Gnesin, like many artists of Jewish descent, faced increasing discrimination in 1930s.

The position of Jews in the Soviet Union has always been a difficult one in that, unlike other ethnic minorities, Jewish culture has never received official backing, except in the 1920s...For example, the five volume History of Music of the Peoples of the USSR gives information on very small ethnic minorities, while the Jews, number around three million, are ignored. After the late 1930s, mention of Jewish music disappears from Soviet reference books altogether. It is significant that the 1932 edition of the Great Soviet Encyclopedia devoted eight-two pages to Jews; the 1952 edition has one page (devoted to Jews)! In the bibliography to that meager article is a classic anti-Semitic text from Germany.

Gnesin was forced to abandon both his "progressive tendencies" and his interest in music with "an overtly Jewish theme". His teaching career also suffered. While he would retain his position as titular head of the Gnessin Institute until his death, in the late 1940s, Gnesin's sister, Elena, was compelled by Communist Party stalwarts to dismiss him from his teaching duties.

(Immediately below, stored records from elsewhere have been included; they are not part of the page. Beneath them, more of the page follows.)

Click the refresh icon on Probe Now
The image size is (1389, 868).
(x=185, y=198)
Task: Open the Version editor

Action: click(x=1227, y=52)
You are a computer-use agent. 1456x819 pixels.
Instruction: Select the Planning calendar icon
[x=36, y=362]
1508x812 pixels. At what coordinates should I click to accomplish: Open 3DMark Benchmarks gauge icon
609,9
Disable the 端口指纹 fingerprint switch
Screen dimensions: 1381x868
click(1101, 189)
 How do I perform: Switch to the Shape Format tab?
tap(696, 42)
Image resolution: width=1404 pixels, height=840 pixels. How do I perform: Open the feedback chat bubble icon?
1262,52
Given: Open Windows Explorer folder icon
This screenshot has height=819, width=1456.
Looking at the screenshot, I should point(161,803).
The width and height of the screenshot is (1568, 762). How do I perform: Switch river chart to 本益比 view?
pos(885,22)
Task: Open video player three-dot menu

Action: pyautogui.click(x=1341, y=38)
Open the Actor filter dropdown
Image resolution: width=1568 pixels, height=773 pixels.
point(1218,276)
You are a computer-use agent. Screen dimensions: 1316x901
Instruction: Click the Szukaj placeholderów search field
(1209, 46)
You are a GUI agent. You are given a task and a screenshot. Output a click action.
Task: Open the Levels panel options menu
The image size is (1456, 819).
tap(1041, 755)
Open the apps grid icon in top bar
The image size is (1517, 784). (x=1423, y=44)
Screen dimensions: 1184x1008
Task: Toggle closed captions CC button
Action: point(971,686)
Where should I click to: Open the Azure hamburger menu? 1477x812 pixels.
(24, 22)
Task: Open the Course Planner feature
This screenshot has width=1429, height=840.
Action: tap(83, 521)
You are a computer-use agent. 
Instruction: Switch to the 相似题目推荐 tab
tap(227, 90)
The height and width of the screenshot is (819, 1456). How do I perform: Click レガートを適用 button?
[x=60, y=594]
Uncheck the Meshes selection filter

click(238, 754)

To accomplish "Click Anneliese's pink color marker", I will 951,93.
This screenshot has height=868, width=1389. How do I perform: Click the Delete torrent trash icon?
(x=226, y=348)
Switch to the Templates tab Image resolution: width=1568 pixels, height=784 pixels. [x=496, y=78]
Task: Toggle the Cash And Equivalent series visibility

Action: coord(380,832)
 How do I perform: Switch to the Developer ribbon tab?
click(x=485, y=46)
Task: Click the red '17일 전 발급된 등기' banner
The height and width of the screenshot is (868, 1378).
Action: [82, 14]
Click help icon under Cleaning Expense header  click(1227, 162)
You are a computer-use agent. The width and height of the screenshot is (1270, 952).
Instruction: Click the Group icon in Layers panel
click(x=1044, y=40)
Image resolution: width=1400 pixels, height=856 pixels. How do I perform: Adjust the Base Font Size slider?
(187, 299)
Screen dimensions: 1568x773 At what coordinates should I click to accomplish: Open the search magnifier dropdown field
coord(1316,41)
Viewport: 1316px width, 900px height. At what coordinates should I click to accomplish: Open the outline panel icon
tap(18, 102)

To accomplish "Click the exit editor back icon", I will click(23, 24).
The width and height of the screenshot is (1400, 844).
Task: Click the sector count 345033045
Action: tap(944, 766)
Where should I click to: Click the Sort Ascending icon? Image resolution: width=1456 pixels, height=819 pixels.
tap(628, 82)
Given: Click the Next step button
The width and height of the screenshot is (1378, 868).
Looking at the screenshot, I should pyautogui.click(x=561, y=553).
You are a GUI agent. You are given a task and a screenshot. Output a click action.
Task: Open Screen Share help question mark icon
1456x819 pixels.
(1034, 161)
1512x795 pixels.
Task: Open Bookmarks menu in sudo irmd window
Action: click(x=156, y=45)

Apart from the Conservatoire, other educational institutions incurred repressions; as a consequence of the anti-cosmopolitanism campaign, the Gnessin Music Institute received commands and notices from higher bodies to fire various members of staff, the most distinguished being the composer and teacher Mikhail Gnessin. Yelena Fabianovna Gnessina felt how differently her relations changed with the Committee of Arts. She discovered the intimidating reports and slanderous letters given against her and Mikhail Fabianovich. Sadly, there was no other course but to release her brother from his teaching duties so as to avoid a worse fate.

Gnesin's teaching career, and the discriminatory politics of his era, also meant that his compositions were less prolific after 1935.

Gnesin counted Aram Khachaturian and Russian composer Tikhon Khrennikov among his pupils.

He died in Moscow on 2 February 1957.